═══ Data extracts ═══

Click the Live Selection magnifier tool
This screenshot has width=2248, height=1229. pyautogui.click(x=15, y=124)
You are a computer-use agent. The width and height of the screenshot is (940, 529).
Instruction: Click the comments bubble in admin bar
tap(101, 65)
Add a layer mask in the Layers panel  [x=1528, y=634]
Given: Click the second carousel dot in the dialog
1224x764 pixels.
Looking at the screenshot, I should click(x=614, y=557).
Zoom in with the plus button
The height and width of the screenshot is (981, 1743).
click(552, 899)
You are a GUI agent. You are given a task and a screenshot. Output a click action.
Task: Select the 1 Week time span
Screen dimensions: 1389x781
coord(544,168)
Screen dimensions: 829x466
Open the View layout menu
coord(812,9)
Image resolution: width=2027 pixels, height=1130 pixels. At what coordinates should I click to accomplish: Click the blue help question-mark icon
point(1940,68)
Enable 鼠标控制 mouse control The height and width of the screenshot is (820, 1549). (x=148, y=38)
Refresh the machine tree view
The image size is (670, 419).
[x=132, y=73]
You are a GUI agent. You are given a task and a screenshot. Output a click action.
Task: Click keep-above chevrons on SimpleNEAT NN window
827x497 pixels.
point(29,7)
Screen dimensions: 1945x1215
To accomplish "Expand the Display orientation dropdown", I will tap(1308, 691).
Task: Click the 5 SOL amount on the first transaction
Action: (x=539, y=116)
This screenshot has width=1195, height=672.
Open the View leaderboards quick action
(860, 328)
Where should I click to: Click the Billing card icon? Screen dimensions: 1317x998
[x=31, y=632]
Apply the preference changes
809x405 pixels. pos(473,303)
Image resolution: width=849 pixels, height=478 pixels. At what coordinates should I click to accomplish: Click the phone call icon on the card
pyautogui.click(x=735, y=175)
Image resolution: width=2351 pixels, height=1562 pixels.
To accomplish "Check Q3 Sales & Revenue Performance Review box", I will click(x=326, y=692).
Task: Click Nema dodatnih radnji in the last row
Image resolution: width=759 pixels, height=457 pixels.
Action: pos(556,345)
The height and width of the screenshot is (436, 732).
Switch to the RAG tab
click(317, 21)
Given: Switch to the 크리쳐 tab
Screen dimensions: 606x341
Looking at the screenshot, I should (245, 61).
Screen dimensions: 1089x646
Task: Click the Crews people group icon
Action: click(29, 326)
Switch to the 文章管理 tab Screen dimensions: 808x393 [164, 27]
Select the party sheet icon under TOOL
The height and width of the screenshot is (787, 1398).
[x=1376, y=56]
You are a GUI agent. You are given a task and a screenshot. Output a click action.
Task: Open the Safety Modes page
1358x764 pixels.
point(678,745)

═══

*Exercise requirements:* Using the data above, reproduce exactly the lines from the line that contains "Image resolution: width=2351" through the line that contains "Given: Switch to the 크리쳐 tab", including both.

*Reply to the task:*
Image resolution: width=2351 pixels, height=1562 pixels.
To accomplish "Check Q3 Sales & Revenue Performance Review box", I will click(x=326, y=692).
Task: Click Nema dodatnih radnji in the last row
Image resolution: width=759 pixels, height=457 pixels.
Action: pos(556,345)
The height and width of the screenshot is (436, 732).
Switch to the RAG tab
click(317, 21)
Given: Switch to the 크리쳐 tab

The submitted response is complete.